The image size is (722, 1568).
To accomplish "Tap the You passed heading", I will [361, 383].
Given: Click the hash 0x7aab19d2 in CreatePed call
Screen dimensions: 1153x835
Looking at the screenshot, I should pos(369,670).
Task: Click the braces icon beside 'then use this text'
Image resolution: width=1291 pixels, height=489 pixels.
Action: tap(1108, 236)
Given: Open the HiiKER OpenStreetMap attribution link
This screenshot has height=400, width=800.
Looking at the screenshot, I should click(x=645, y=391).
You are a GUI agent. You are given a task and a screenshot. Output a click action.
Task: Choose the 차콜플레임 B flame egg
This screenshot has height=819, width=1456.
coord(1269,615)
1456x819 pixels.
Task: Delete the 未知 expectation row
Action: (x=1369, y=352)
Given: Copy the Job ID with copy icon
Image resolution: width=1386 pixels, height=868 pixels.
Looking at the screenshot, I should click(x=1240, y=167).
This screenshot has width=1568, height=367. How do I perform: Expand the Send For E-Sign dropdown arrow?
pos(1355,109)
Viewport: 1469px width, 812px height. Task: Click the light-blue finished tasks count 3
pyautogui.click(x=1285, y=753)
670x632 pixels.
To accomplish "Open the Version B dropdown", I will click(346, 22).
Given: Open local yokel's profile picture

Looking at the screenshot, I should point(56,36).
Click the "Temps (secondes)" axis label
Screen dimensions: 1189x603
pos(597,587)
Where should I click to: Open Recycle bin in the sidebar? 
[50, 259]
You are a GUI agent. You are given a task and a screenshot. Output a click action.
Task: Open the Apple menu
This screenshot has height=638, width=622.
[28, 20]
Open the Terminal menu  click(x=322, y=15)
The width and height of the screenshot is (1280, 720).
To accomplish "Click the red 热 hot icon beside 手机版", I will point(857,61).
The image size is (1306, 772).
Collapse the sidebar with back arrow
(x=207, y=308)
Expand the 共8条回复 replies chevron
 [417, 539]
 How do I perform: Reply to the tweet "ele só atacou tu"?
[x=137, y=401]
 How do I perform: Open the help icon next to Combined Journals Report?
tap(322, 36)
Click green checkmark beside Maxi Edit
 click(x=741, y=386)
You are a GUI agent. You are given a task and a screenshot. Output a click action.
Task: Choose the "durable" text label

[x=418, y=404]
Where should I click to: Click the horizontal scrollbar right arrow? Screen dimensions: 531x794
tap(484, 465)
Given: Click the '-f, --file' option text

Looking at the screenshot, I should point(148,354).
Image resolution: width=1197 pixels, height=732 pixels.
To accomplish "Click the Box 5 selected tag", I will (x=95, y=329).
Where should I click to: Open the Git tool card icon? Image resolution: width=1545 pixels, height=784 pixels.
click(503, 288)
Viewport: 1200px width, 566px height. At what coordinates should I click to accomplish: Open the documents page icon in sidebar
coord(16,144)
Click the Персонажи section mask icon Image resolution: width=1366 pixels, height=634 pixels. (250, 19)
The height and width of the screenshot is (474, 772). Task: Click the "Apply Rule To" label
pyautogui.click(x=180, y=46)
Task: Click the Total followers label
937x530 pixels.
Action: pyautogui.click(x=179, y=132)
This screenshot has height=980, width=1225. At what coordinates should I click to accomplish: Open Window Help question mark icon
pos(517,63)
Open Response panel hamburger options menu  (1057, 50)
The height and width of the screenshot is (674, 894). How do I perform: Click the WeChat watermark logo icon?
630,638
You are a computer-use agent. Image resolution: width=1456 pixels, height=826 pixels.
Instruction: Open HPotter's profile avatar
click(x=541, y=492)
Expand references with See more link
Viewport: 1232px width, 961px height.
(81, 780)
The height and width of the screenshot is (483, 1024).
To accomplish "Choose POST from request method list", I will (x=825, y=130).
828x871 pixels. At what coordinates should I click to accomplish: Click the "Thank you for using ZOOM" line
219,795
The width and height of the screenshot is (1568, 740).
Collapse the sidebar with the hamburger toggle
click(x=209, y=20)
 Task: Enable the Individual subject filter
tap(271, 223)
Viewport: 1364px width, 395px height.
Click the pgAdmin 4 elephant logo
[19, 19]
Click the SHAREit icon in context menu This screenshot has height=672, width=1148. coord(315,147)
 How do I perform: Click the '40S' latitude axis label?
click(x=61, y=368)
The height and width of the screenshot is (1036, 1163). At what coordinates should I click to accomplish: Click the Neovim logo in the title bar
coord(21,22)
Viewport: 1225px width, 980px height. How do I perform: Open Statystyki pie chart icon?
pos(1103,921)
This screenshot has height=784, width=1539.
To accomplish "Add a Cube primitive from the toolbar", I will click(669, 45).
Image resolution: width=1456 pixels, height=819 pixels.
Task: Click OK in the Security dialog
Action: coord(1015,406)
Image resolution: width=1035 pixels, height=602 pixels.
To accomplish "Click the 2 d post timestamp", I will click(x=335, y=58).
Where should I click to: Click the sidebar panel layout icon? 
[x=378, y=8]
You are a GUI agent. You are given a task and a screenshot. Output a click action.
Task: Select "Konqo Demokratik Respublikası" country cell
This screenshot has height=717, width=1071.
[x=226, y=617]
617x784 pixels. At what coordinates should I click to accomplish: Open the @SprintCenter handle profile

================================

» EXERCISE:
Recast the lines above, from the line containing "The height and width of the screenshot is (474, 772)." down through the line containing "pos(1103,921)", both included, as a JSON list of strings with one string per line and blank lines omitted.

» FULL OUTPUT:
[
  "The height and width of the screenshot is (474, 772). Task: Click the \"Apply Rule To\" label",
  "pyautogui.click(x=180, y=46)",
  "Task: Click the Total followers label",
  "937x530 pixels.",
  "Action: pyautogui.click(x=179, y=132)",
  "This screenshot has height=980, width=1225. At what coordinates should I click to accomplish: Open Window Help question mark icon",
  "pos(517,63)",
  "Open Response panel hamburger options menu  (1057, 50)",
  "The height and width of the screenshot is (674, 894). How do I perform: Click the WeChat watermark logo icon?",
  "630,638",
  "You are a computer-use agent. Image resolution: width=1456 pixels, height=826 pixels.",
  "Instruction: Open HPotter's profile avatar",
  "click(x=541, y=492)",
  "Expand references with See more link",
  "Viewport: 1232px width, 961px height.",
  "(81, 780)",
  "The height and width of the screenshot is (483, 1024).",
  "To accomplish \"Choose POST from request method list\", I will (x=825, y=130).",
  "828x871 pixels. At what coordinates should I click to accomplish: Click the \"Thank you for using ZOOM\" line",
  "219,795",
  "The width and height of the screenshot is (1568, 740).",
  "Collapse the sidebar with the hamburger toggle",
  "click(x=209, y=20)",
  " Task: Enable the Individual subject filter",
  "tap(271, 223)",
  "Viewport: 1364px width, 395px height.",
  "Click the pgAdmin 4 elephant logo",
  "[19, 19]",
  "Click the SHAREit icon in context menu This screenshot has height=672, width=1148. coord(315,147)",
  " How do I perform: Click the '40S' latitude axis label?",
  "click(x=61, y=368)",
  "The height and width of the screenshot is (1036, 1163). At what coordinates should I click to accomplish: Click the Neovim logo in the title bar",
  "coord(21,22)",
  "Viewport: 1225px width, 980px height. How do I perform: Open Statystyki pie chart icon?",
  "pos(1103,921)"
]